* _What is being asked_
From the first line of the listing below, retype each line up to and including the one with "Task: Click OK to confirm the settings"; pictures stay out.

* _Data to examine_

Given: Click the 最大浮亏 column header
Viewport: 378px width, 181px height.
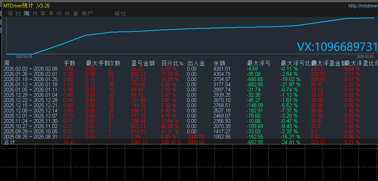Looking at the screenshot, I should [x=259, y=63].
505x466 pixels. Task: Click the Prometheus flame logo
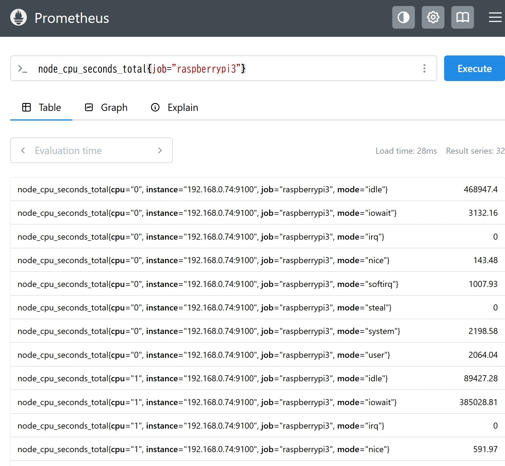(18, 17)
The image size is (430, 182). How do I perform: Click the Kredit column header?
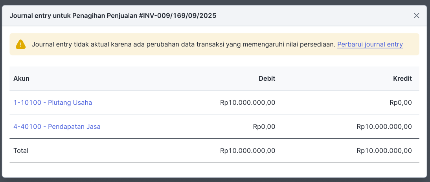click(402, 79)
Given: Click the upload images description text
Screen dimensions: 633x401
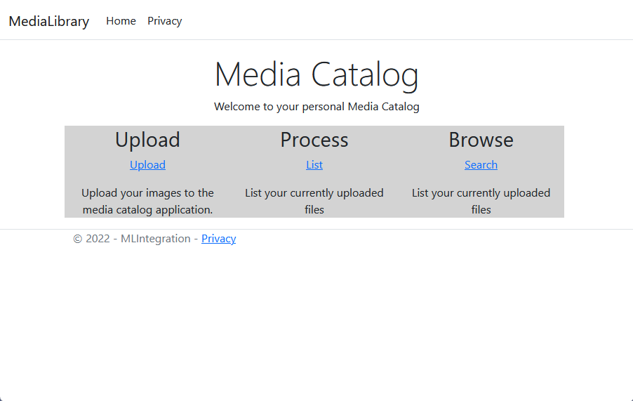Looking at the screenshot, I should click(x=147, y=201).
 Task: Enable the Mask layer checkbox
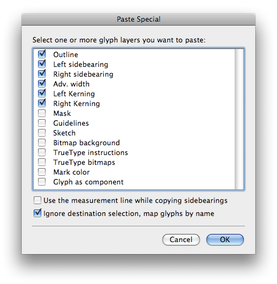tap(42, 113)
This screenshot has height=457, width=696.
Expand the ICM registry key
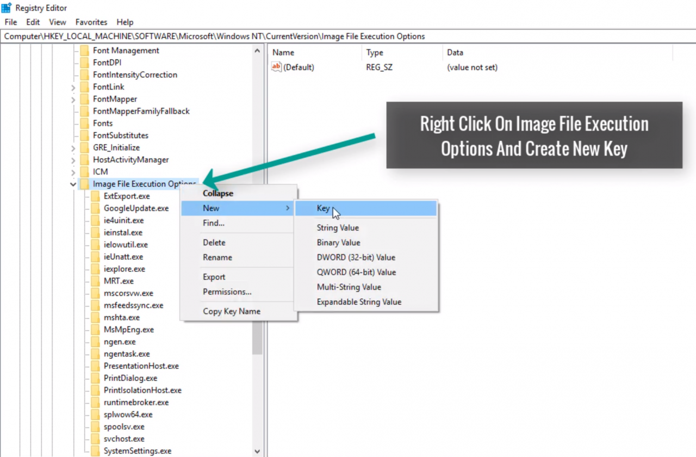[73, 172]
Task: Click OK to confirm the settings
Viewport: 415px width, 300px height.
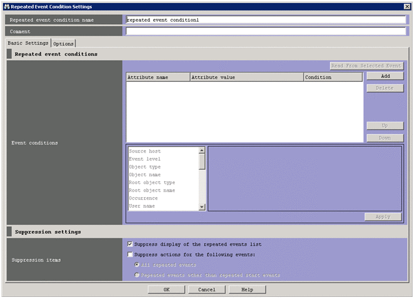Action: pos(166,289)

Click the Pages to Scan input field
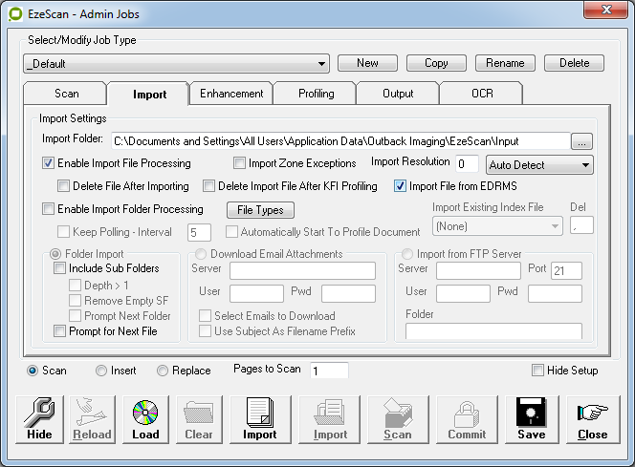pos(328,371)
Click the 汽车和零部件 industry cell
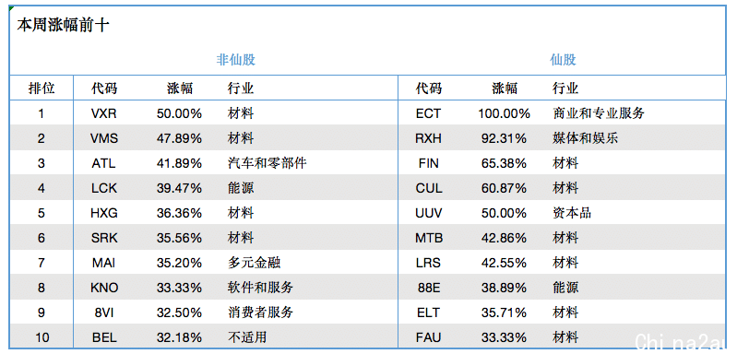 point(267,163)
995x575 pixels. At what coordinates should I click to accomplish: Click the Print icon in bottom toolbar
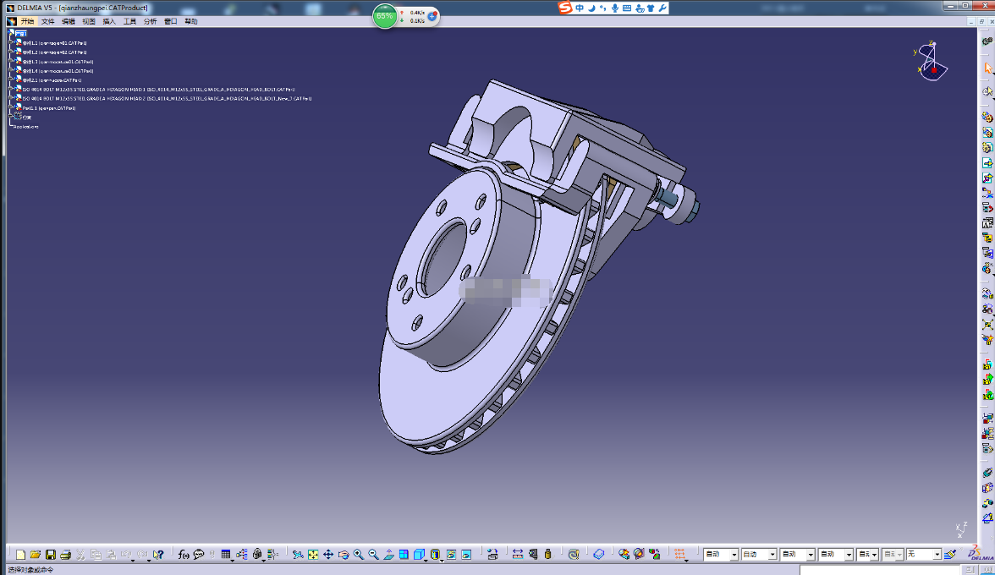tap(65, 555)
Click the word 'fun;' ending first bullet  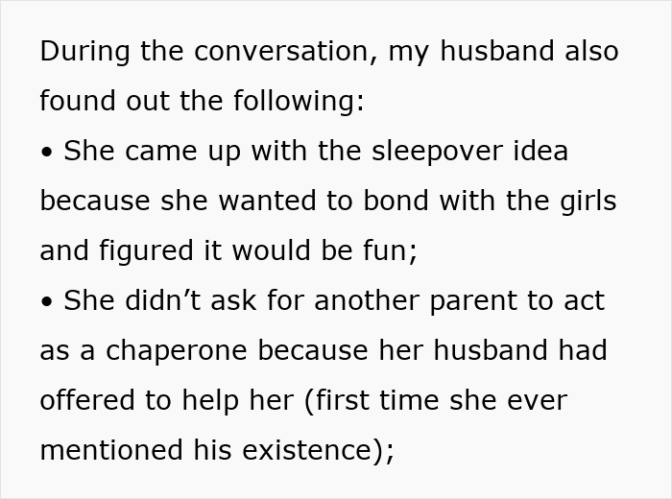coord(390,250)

* _Answer area_
Given: Click the 最大浮亏 column header
Viewport: 378px width, 181px height.
Looking at the screenshot, I should [x=259, y=63].
505x466 pixels. Task: Click the Prometheus flame logo
(18, 17)
The image size is (430, 182). How do I perform: Click the Kredit column header?
click(402, 79)
Given: Click the upload images description text
Screen dimensions: 633x401
Looking at the screenshot, I should click(x=147, y=201).
 Task: Enable the Mask layer checkbox
tap(42, 113)
This screenshot has height=457, width=696.
Expand the ICM registry key
[73, 172]
Task: Click OK to confirm the settings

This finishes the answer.